SET TASK A:
Set down everything in the Montessori community passage from "From 1907 until" down to "Montessori Internationale (AMI)", word for word.
SET TASK B:
Carry the passage on the history of the Montessori community further, picking up right after its final words.

SELECTED PASSAGE:
The Montessori Community

As Dr. Maria Montessori sought to communicate her work and discoveries throughout the world, a “Montessori community” of her followers and adherents emerged, which came to center on the training and certification of teachers, as well as the development schools and regional organizations associated with her ideas and approach. Since 1907, this community has changed and evolved to reflect a diverse and wide-range of opinions and philosophies as the Montessori “method” became popular and practiced in various locations around the world.

From 1907 until Dr. Montessori’s death in 1952, the Montessori community was held together and defined by the authority and control of Dr. Montessori’s personal leadership. In time, however, diverse opinions and philosophies led to divisions and conflicts in the community which persist to the present day. The following summarizes the general history and development of the Montessori community from 1907 to 2013.

Association Montessori Internationale (AMI)

LISTED ENTRIES:
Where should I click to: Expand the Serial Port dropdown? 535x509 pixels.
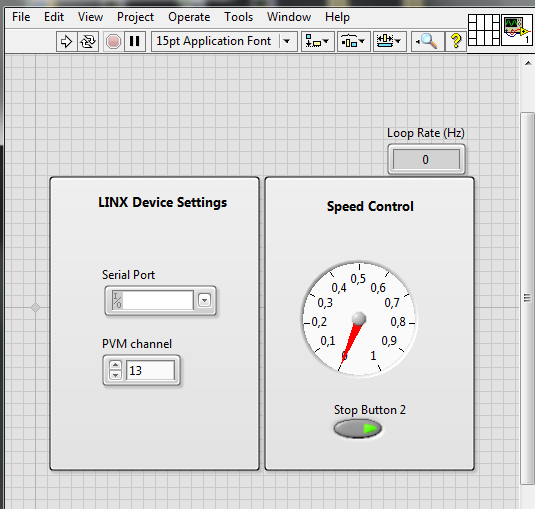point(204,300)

* * *

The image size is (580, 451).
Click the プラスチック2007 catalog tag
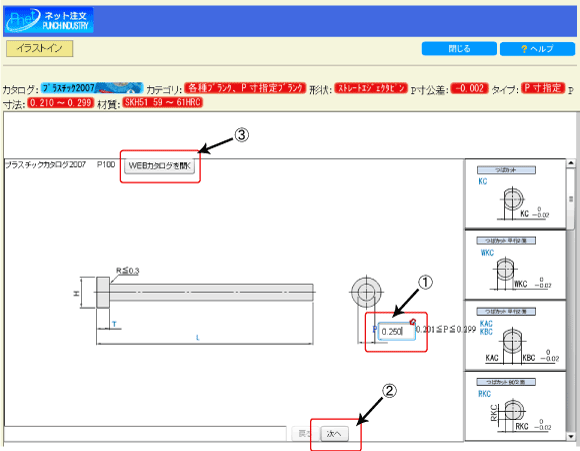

EXPECTED OUTPUT A:
From 1907 until Dr. Montessori’s death in 1952, the Montessori community was held together and defined by the authority and control of Dr. Montessori’s personal leadership. In time, however, diverse opinions and philosophies led to divisions and conflicts in the community which persist to the present day. The following summarizes the general history and development of the Montessori community from 1907 to 2013.

Association Montessori Internationale (AMI)

EXPECTED OUTPUT B:
In 1929, Dr. Montessori sought to formalize control her work under the leadership of her son, Mario, through the organization “Association Montessori International” (AMI). Through this organization, Mario consolidated control of all her mother’s educational activity, including certification of teachers, copyright control of her published writings, and coordination of the activities of various regional “Montessori” organizations that emerged. After Dr. Montessori’s death in 1952, Mario continued to control the operation of AMI; however, now without the personal power and authority of Dr. Montessori herself. Conflicts and division in the Montessori community emerged, so that new, non-AMI organizations arose, which were owed no personal loyalty to Mario. When Mario died in 1982, AMI continued under control of the heirs and family members of Mario Montessori, and later through those who were most closely associated with Mario during the time of his leadership.

Today, AMI continues as a self-defined official authority for Montessori education, representing a type of “personality” philosophy in the field since it is so closely defined by its personal relationship with Dr. Montessori herself.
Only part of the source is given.